High income tax receipts boosts Government revenue as corporation tax lags behind 

Finance Minister Michael McGrath said the strength of income tax receipts, as well as Vat, shows that the economy is “holding up well despite a number of headwinds”.

Despite a fall-off in corporation tax, Exchequer’s returns show that in the year to the end of April, tax receipts have increased by €600m compared to last year largely driven by higher income tax receipts.

Overall, €4.7bn in tax receipts have been collected in April bringing the total so far this year to €24.8bn.

During April, €3.2bn in income tax was taken in by the Exchequer bringing the total for the year so far to €11.2bn — €700m ahead of the same period last year.

Finance Minister Michael McGrath said the strength of income tax receipts, as well as Vat, shows that the economy is “holding up well despite a number of headwinds”.

“The May returns, when further VAT and corporation tax receipts are expected, will provide a clearer indicator of the tax revenue performance. However, overall, tax revenues are ahead of the same period last year even despite the decrease in corporation tax seen last month."

Corporation tax has had a more modest start to the year for a number of reasons. 

April is not considered a key month with only €300m taken in.

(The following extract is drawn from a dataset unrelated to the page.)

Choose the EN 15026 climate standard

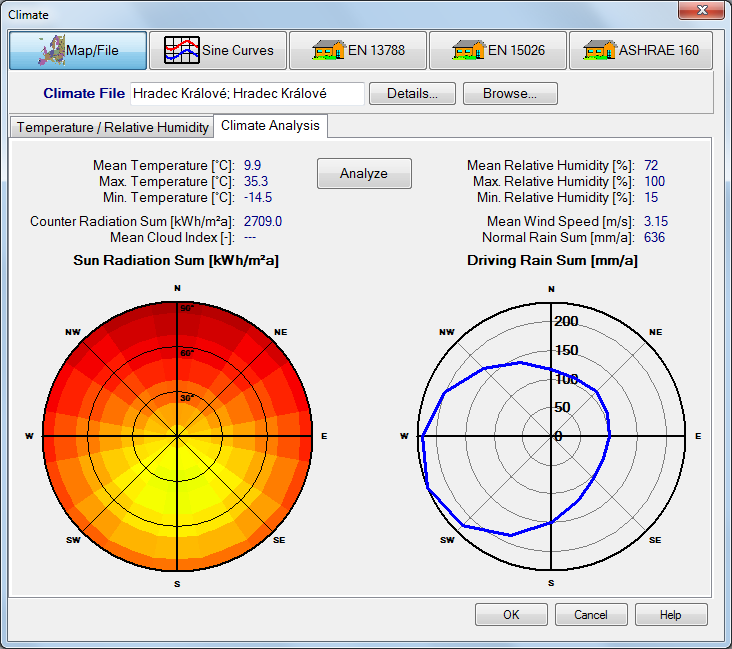coord(498,50)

There was also a decline reported in March which was attributed to a timing issue which would be offset later in the year.

Between January and the end of April, corporation tax receipts came to €2.7bn down €800m on the same period last year.

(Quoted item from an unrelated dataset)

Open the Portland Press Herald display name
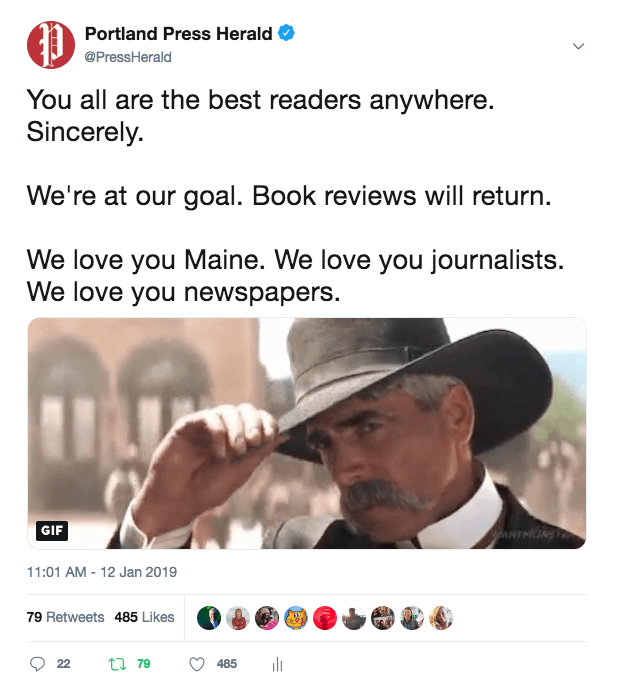The height and width of the screenshot is (692, 618). (178, 34)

Vat receipts stood at €300m as it was not due during the month with €7.4bn raised in the year to the end of April while the cumulative for excise duty paid stood at €2bn.

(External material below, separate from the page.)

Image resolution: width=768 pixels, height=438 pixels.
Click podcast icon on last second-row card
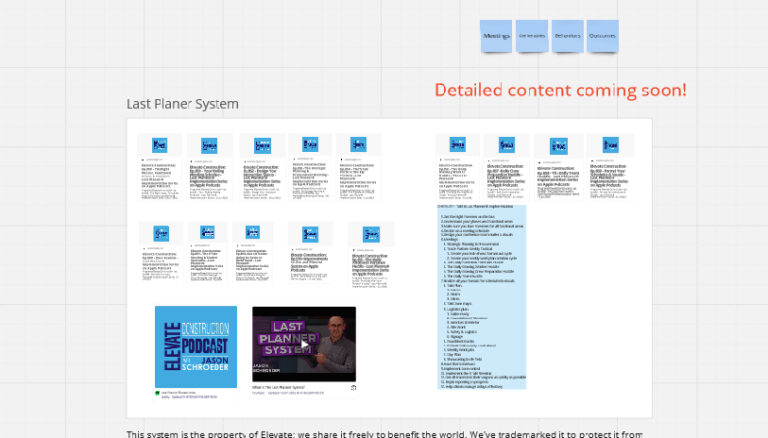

Excise duty was up €100m to €500m in April reflecting the phase out of the duty reductions on diesel and petrol at the start of the month.

Non-tax revenues and capital resources so far in 2024 stood at €1.3 billion, flat compared to last year. 

Gross expenditure

However, while the total tax take for the year so far has been increasing, so has gross expenditure which now stands at €32.9bn — an increase of €3.2bn. Of this, non-voted expenditure accounted for €2.8 billion which is down €4.6 billion on the same period in 2023, reflecting the transfer to the National Reserve Fund in February 2023.

A deficit of €1.2bn was recorded in the first four months of the year compared to a deficit of €3.7bn at the same time last year. 

The Exchequer results come as shareholders in AIB approved spending almost €1bn to buy back shares from the Government further reducing the State’s stake in the bank.

The transaction will see the Government’s share in AIB fall to under a third at 32.6%, down from 71% at the beginning of 2022.

The approval of the buyback was welcomed by Mr McGrath who said that when the buyback is combined with the latest annual dividend of €273m to be received next week, the total amount returned to the State from its investment in AIB will reach around €14.9bn.

Following the financial crisis, the State invested about €21bn in AIB to rescue it.

The proceeds from this transaction will be held in the Irish Strategic Investment Fund while Mr McGrath examines "how best to use them for the benefit of the State."